— START OF Records to use —
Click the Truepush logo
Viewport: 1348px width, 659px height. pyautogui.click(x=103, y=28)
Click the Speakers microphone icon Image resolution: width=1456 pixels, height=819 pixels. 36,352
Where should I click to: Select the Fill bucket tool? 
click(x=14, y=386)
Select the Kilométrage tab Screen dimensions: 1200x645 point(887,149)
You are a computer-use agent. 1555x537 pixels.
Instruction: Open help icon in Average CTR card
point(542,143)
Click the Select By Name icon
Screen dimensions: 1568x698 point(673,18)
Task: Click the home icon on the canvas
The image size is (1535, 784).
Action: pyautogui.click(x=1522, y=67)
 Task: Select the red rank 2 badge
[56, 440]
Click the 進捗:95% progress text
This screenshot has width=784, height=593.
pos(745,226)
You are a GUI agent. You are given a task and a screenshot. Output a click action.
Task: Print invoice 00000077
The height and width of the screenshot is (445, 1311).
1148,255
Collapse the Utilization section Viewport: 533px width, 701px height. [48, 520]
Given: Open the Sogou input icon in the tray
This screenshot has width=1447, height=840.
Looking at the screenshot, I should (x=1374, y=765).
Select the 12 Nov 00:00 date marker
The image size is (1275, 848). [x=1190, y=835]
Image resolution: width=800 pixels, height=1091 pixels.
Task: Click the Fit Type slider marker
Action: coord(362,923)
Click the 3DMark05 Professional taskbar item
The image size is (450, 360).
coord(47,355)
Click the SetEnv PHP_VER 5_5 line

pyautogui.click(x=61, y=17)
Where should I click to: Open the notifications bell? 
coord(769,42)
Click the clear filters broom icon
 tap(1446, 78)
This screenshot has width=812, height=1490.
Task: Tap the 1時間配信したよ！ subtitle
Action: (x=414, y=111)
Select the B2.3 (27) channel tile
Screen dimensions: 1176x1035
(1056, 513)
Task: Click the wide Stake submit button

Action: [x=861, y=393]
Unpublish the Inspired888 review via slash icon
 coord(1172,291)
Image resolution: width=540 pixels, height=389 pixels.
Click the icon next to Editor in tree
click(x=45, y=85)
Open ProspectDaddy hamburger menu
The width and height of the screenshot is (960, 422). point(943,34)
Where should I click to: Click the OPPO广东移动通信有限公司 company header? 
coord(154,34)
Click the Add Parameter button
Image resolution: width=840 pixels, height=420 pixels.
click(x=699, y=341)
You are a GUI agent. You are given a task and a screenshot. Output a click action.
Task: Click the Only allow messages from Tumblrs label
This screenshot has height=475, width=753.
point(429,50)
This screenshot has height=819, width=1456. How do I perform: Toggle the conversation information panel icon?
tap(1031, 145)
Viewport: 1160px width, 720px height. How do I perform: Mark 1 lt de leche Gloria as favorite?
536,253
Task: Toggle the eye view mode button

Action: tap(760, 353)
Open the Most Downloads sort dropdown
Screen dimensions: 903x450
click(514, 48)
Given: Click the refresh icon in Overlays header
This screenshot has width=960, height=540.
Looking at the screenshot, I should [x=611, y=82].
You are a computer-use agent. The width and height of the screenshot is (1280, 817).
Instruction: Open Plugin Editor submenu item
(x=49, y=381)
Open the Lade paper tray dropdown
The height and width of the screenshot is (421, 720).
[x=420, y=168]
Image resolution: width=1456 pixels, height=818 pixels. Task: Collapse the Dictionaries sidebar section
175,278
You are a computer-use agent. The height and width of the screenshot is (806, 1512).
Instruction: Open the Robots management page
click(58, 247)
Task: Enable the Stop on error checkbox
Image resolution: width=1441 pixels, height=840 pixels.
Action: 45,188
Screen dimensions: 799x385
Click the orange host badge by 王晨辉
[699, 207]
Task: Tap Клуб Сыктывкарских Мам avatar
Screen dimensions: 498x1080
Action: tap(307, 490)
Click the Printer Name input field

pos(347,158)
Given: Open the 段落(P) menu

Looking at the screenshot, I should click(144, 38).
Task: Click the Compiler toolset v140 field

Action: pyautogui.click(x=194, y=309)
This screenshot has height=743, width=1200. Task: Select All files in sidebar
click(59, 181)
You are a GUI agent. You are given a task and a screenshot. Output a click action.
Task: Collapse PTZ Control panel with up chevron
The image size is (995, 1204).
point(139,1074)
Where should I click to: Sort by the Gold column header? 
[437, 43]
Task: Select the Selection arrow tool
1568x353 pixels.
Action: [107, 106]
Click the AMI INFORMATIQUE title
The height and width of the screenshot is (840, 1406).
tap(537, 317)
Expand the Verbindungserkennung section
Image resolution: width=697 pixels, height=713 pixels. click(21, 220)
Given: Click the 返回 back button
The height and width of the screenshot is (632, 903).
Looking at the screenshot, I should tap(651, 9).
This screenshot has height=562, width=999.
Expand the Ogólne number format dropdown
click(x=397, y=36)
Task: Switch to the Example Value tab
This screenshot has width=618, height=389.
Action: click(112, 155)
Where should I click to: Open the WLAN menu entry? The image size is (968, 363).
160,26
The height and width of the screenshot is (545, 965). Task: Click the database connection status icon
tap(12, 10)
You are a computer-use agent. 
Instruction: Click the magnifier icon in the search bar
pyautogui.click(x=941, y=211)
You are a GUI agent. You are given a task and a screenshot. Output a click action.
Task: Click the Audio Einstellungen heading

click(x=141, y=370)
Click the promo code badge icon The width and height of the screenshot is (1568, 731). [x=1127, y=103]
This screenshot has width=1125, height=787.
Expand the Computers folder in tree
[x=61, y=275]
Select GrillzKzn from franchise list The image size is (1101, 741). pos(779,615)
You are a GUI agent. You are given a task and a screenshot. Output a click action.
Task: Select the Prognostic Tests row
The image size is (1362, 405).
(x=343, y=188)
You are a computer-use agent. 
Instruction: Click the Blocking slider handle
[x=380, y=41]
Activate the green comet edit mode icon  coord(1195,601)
— END OF Records to use —
### Aim:
Rewrite the lines from the line with "You are a computer-use agent. The height" to the line with "Action: 45,188", swapping "Stop on error" for "Continue on error" and leaving everything else as it is.

### Task response:
You are a computer-use agent. The height and width of the screenshot is (806, 1512).
Instruction: Open the Robots management page
click(58, 247)
Task: Enable the Continue on error checkbox
Image resolution: width=1441 pixels, height=840 pixels.
Action: 45,188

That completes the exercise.